What the task asks
Set down, word for word, the stretch of lines from the one containing "Task: Open the stage zoom percentage dropdown" through the one containing "Action: tap(185, 8)", omitting the pictures.

Extracted material
·····

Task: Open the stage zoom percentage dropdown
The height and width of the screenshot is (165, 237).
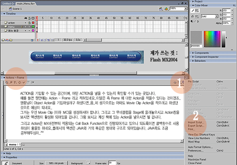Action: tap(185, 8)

·····

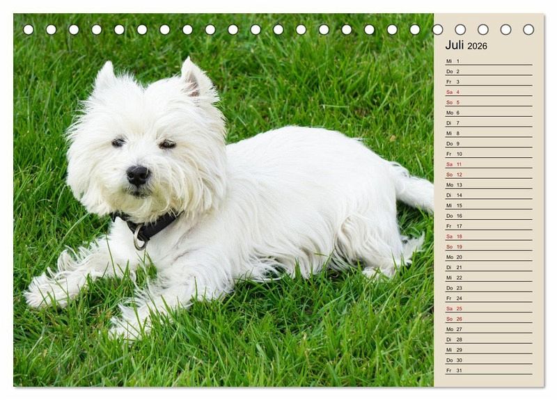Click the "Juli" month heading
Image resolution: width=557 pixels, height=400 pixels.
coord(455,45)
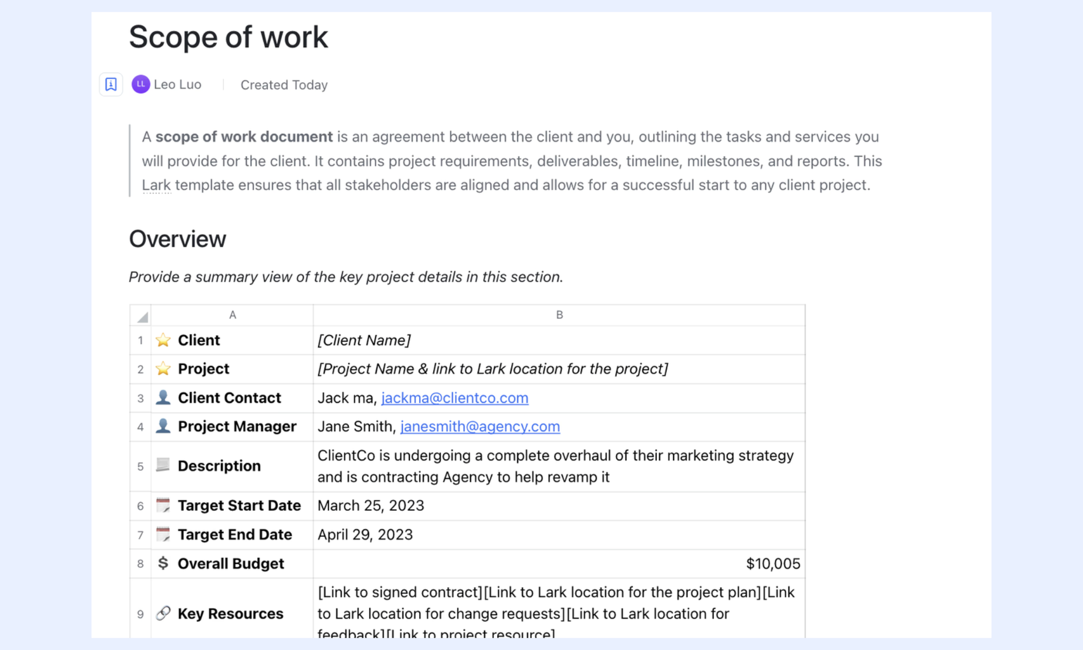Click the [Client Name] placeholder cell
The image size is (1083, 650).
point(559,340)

·····

Output for this exercise
Task: Open the stage zoom percentage dropdown
The height and width of the screenshot is (165, 237).
Action: tap(185, 8)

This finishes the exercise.